__What is expected__:
Return the part of the material that opens with the line containing "Select the 報告書" and closes with the line containing "tap(1063, 244)", copying those lines exactly as they appear, both ends included.

___ Data entries ___

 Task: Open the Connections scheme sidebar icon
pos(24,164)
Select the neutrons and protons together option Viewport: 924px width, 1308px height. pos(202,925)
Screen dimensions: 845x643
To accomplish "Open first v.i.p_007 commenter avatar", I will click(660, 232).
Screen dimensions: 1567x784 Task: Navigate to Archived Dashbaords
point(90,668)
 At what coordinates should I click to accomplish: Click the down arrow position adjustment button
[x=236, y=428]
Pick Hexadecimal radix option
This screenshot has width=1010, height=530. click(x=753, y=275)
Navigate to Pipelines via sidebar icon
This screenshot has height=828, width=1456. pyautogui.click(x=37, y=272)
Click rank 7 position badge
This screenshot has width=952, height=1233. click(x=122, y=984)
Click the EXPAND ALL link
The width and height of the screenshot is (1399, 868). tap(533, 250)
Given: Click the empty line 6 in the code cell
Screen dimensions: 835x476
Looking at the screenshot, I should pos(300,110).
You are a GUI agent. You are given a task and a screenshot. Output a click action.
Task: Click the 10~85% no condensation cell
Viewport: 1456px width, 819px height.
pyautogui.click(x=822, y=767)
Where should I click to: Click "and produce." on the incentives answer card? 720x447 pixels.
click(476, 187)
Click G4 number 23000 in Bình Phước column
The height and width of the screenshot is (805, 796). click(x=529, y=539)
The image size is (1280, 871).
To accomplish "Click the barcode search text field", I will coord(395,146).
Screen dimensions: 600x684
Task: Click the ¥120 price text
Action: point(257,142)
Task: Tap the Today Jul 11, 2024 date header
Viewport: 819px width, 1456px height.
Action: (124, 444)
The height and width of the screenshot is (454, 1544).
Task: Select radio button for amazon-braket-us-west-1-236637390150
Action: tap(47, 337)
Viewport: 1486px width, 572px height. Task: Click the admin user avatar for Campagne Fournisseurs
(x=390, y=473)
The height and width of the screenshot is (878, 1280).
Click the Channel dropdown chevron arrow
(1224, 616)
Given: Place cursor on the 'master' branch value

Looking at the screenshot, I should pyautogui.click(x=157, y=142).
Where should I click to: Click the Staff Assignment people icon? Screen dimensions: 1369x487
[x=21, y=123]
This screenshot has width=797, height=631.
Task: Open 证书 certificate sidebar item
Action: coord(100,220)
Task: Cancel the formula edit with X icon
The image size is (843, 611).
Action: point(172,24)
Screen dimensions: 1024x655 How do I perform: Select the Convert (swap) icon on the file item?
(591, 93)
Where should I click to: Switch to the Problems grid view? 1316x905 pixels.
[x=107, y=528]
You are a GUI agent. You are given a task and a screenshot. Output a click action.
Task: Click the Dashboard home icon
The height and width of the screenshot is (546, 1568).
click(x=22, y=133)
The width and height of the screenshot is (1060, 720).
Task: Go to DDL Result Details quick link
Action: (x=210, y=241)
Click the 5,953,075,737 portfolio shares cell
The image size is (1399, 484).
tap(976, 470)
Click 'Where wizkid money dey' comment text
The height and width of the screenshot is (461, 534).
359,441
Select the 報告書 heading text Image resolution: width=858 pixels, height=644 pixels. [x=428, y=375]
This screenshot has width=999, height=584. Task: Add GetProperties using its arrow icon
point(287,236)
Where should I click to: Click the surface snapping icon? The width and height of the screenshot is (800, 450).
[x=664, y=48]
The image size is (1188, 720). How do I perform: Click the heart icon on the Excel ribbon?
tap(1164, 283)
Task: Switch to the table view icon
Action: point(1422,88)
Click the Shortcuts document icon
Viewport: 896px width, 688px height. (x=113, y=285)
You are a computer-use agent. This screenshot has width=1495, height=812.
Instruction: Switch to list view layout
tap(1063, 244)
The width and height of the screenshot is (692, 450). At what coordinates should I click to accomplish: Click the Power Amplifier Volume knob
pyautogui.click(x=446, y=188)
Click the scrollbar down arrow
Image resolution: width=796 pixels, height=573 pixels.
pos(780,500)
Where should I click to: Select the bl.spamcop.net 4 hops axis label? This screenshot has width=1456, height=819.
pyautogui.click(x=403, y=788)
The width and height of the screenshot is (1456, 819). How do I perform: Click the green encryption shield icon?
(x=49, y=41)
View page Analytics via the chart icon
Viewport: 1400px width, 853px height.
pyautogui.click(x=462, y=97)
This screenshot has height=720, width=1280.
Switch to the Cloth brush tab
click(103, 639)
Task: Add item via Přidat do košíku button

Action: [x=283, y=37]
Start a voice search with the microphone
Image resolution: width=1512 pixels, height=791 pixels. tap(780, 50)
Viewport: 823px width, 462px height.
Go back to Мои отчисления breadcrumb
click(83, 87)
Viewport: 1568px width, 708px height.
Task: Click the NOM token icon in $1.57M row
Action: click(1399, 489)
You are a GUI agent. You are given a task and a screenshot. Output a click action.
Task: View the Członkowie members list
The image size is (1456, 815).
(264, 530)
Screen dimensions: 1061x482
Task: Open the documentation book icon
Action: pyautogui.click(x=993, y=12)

___

__Solved problem__:
Select the 報告書 heading text Image resolution: width=858 pixels, height=644 pixels. [x=428, y=375]
This screenshot has width=999, height=584. Task: Add GetProperties using its arrow icon
point(287,236)
Where should I click to: Click the surface snapping icon? The width and height of the screenshot is (800, 450).
[x=664, y=48]
The image size is (1188, 720). How do I perform: Click the heart icon on the Excel ribbon?
tap(1164, 283)
Task: Switch to the table view icon
Action: point(1422,88)
Click the Shortcuts document icon
Viewport: 896px width, 688px height. (x=113, y=285)
You are a computer-use agent. This screenshot has width=1495, height=812.
Instruction: Switch to list view layout
tap(1063, 244)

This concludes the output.